Title
AWS re:Invent 2022 - How Corning built E2E ML on a data lakehouse platform with Databricks (PRT321)
Summary
- Jess Cornell from Databricks introduced the session, highlighting Databricks' role as a leader in the Lakehouse paradigm and its partnership with AWS.
- Databricks is known for creating Apache Spark, Delta Lake, and MLflow, and it aims to help data teams solve complex problems using data and AI.
- The session focused on the convergence of BI and AI, the challenges of using separate platforms for data warehouses and data lakes, and how Databricks' Lakehouse platform addresses these issues.

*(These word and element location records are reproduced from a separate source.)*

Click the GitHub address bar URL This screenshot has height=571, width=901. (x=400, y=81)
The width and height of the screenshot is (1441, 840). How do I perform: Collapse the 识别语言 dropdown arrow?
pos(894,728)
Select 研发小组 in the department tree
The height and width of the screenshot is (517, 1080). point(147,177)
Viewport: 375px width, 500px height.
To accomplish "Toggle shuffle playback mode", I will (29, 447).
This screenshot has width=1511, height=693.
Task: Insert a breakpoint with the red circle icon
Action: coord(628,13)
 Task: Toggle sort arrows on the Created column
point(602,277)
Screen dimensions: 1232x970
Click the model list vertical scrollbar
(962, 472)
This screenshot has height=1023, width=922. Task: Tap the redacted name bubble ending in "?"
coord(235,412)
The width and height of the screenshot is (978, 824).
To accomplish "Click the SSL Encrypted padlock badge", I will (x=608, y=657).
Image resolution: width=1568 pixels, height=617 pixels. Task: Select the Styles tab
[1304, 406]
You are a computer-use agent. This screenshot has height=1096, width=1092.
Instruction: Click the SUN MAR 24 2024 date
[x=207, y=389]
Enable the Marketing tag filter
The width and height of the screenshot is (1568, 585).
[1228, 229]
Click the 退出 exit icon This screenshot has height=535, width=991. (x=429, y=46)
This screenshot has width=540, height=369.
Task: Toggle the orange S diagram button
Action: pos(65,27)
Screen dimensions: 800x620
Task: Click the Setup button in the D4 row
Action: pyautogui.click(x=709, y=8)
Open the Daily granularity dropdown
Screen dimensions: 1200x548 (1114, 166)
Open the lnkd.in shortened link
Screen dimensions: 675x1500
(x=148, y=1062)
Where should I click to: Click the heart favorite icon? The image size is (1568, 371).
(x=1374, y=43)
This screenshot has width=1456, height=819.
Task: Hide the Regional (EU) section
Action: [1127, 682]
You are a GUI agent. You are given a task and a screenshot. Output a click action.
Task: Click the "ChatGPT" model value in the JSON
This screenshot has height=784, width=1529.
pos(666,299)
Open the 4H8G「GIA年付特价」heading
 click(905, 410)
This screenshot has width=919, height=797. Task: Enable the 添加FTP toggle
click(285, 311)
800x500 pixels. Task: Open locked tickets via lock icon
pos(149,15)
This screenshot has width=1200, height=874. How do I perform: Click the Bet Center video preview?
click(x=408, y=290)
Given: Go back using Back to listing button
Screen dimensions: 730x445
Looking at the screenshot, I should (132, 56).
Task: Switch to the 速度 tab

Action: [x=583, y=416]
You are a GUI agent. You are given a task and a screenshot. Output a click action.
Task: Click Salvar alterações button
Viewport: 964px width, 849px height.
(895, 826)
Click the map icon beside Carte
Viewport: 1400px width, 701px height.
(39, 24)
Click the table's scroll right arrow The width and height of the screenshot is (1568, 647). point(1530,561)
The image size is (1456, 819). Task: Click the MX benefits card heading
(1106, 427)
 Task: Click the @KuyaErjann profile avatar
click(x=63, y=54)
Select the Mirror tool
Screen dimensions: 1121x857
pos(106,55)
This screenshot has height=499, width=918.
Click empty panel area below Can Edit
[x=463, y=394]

- Prem, a colleague of Jess, discussed the challenges in productionalizing machine learning and how Databricks simplifies the machine learning lifecycle on the Lakehouse platform.
- Dennis Kamotsky from Corning Incorporated presented a case study on implementing machine learning for manufacturing on Databricks' Lakehouse platform.
- Corning used Databricks to build a low-latency model for detecting whether parts were clean or dirty, which was deployed across all Corning Environmental Technologies plants worldwide.
- The solution involved centralizing data in the cloud, training the model, registering it in MLflow, and deploying it on the edge.
- The project led to a $2 million cost avoidance in the first year and received an award from the Manufacturing Leadership Council for AI and machine learning in the industry.
Insights
- The Lakehouse paradigm is gaining traction as it combines the benefits of data lakes and data warehouses, providing a unified platform for various data workloads.
- Databricks' Lakehouse platform is multi-cloud and built on open formats and standards, which reduces the risk of vendor lock-in and technical debt.
- Corning's use case demonstrates the practical application of Databricks' Lakehouse platform in a manufacturing context, showcasing the potential for AI to improve quality control and reduce costs.
- The case study highlights the importance of cross-functional teams and the integration of data science, ML engineering, and application engineering to successfully deploy machine learning models in production.
- The project's success is attributed to the ability to centralize data, leverage cloud resources for model training, and deploy models at the edge, which is a common requirement in manufacturing environments.
- The approach taken by Corning can serve as a blueprint for other manufacturing companies looking to implement end-to-end machine learning solutions for quality control and process optimization.